Reflecting on a hospital visit
My dad was in the hospital for the last ten days and just got out as I write this (February 24, his birthday). I spent as much time there at the hospital as I felt I could get away with, which turned out to be on the order of four or five hours most days; I’m grateful I have the flexibility in my life to do things like that when it seems important, and my job doesn’t get in the way. It feels a bit awful to be around for such a trying time without any ability to really help, but My dad certainly appreciated the company, and that’s good enough for me.
Part of why it felt so important to be there is that being in a hospital setting clearly disrupts a person’s mental health. It’s common for patients to exhibit confusion and paranoia, especially older patients, and particularly when confined to a clinical setting for long periods of time. The staff have various techniques to keep patients suffering from this mental state from presenting a safety risk to themselves or others, but these techniques are ultimately about restraint, and that additional restraint just exacerbates the feeling of entrapment and paranoia.
In other words, left unchecked, a patient’s mental instability induces a response from the staff which tends to cause more instability in the patient. The existence of this feedback loop makes it extraordinarily scary and dangerous.
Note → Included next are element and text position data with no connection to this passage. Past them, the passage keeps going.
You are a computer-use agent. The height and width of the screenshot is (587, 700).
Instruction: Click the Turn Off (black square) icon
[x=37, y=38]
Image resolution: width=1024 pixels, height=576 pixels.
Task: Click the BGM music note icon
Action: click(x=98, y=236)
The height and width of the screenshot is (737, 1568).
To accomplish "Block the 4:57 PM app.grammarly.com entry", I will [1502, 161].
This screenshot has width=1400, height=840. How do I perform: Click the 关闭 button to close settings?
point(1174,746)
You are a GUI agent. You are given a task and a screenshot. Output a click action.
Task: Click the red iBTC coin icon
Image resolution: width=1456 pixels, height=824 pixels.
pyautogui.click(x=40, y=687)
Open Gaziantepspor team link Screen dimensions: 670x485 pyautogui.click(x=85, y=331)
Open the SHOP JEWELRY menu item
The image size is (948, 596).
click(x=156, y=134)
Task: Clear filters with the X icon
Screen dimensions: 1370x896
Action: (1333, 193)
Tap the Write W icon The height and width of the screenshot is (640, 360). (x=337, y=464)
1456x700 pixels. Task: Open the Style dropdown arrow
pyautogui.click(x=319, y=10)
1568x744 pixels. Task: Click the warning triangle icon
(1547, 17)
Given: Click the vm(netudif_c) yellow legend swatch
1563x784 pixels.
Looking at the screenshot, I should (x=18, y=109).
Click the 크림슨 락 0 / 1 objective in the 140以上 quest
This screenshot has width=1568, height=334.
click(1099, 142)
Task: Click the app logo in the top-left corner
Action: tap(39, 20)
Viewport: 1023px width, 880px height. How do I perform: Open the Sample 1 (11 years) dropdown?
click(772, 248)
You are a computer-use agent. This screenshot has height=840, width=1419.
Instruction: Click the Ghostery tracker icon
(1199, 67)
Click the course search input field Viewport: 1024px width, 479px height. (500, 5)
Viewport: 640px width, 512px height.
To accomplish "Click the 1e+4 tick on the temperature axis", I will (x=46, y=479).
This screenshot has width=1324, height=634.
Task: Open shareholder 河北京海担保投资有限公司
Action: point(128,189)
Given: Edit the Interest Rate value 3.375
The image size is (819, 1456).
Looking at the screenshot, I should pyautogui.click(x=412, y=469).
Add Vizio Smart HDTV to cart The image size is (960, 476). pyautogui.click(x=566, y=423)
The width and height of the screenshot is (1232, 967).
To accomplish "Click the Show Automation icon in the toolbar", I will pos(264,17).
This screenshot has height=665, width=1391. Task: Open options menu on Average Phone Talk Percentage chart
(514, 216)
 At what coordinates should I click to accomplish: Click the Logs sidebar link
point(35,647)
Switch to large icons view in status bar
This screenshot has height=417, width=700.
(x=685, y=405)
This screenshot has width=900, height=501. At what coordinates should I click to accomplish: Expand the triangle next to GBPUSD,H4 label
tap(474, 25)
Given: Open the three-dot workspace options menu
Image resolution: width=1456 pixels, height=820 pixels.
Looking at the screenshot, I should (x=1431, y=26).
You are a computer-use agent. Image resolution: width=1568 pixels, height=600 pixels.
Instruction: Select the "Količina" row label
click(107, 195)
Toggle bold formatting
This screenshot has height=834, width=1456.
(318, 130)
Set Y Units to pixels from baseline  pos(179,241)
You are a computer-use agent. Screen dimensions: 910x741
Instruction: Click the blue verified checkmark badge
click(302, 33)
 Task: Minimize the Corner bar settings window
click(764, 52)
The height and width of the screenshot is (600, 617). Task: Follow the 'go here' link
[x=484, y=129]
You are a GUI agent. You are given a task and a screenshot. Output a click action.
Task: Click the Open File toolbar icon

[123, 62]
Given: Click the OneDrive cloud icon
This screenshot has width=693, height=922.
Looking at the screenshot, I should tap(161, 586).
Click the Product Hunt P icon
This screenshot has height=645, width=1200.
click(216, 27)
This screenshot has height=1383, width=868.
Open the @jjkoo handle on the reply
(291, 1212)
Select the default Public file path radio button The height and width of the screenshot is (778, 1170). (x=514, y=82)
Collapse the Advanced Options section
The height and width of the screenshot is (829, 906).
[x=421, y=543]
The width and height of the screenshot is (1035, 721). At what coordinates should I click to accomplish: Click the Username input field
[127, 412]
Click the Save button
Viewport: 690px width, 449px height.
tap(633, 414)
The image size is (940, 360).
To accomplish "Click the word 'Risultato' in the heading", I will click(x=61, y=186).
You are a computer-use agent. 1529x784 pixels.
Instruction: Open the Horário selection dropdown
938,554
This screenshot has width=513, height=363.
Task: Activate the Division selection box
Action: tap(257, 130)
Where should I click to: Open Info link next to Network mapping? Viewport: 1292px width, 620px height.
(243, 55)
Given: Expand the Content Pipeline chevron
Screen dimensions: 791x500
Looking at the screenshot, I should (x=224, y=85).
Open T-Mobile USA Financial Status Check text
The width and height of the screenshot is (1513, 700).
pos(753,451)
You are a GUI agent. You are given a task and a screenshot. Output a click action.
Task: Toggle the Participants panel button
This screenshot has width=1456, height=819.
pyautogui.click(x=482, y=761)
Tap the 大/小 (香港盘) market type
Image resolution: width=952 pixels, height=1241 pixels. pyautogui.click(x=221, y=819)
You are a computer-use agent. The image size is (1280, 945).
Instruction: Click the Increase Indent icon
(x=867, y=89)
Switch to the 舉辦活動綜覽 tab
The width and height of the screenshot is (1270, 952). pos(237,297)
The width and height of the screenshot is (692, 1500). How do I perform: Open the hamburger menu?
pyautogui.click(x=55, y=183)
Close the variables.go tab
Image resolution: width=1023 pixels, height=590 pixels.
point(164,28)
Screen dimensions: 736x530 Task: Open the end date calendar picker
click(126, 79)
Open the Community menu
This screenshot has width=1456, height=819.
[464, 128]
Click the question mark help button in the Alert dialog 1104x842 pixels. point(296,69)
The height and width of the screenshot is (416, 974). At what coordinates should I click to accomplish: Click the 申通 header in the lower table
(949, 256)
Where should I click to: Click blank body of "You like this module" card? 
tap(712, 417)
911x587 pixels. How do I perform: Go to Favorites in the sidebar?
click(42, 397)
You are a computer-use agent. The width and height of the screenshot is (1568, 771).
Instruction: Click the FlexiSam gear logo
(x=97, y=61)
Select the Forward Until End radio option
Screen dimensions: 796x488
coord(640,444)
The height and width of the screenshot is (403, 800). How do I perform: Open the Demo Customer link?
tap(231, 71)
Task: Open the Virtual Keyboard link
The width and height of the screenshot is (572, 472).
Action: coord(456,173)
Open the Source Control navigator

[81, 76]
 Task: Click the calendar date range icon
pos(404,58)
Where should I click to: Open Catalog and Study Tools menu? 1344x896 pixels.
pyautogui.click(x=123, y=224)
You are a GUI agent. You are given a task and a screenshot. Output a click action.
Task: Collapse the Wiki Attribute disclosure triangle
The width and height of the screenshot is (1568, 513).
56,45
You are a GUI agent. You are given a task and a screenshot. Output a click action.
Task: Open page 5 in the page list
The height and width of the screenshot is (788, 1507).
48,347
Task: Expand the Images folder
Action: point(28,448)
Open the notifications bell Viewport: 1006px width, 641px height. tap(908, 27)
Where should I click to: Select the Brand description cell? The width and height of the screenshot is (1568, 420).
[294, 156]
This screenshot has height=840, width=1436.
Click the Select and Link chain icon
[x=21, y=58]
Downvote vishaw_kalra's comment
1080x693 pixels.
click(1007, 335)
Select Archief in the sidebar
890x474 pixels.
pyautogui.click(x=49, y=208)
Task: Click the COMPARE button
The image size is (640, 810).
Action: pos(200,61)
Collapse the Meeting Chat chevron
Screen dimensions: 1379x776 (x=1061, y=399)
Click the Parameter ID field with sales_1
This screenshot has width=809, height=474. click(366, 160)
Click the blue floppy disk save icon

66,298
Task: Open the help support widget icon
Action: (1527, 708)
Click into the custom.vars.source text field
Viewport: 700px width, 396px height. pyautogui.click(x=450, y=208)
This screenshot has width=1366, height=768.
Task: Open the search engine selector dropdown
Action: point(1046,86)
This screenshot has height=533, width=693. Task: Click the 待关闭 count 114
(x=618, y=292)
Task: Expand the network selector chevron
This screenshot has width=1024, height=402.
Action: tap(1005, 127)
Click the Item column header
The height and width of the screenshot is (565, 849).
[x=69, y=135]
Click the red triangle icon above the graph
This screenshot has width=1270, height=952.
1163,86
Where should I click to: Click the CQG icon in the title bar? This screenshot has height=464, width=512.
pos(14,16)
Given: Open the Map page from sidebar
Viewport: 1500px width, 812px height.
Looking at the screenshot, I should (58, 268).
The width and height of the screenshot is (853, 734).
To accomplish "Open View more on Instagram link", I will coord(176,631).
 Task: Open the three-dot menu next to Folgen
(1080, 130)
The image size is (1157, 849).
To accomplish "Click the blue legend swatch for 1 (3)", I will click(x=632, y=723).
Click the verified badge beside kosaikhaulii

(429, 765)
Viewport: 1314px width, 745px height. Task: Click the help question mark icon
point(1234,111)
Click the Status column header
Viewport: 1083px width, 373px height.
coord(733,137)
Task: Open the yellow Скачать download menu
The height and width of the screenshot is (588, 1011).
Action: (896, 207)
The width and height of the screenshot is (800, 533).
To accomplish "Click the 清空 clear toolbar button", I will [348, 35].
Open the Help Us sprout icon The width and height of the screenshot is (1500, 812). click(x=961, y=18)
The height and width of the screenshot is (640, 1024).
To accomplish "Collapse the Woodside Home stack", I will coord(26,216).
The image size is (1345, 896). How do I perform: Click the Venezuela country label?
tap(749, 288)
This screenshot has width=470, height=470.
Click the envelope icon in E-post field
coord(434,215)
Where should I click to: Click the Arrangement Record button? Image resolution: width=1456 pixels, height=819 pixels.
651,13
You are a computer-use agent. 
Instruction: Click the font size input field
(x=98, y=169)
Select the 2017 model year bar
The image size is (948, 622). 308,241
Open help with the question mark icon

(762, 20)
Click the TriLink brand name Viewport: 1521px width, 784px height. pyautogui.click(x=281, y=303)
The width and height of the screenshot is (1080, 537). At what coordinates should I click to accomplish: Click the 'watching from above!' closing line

There were moments this last week in which I was very concerned that we’d start slipping over that edge into a self-reinforcing nightmare.
Imagine an elderly person who has been living independently for years, with little issue. Imagine that they have some chronic health concerns, but they’ve never had difficulty managing it. They shop for themselves, maintain neighborly relationships, and live a healthy independent life. Now imagine that this person has a single serious health issue and end up in a hospital for two or three weeks - during this time, they are often medicated, always in a disorienting enclosed space, constantly without any semblance of privacy, and rarely able to sleep or rest. It is not hard to imagine that this person has an episode of confusion, in which they think they are being imprisoned against their will (is that even confusion?) and are subsequently restrained, leading to more conviction they are being mistreated, leading to more intensive management, until finally the health episode is over, but the individual is released into a heavily managed nursing home. There, instead of the kind of environment that fostered their independence previously, they may encounter more alienating clinical treatment, less freedom, and have less mental and emotional stimulation.
Nothing of the sort happened last week to my family, but I did see a little bit how the self-reinforcing trap of dependence can get started. Without doing some research I have no idea how common the above nightmare scenario really is, but its plausibility really concerns me.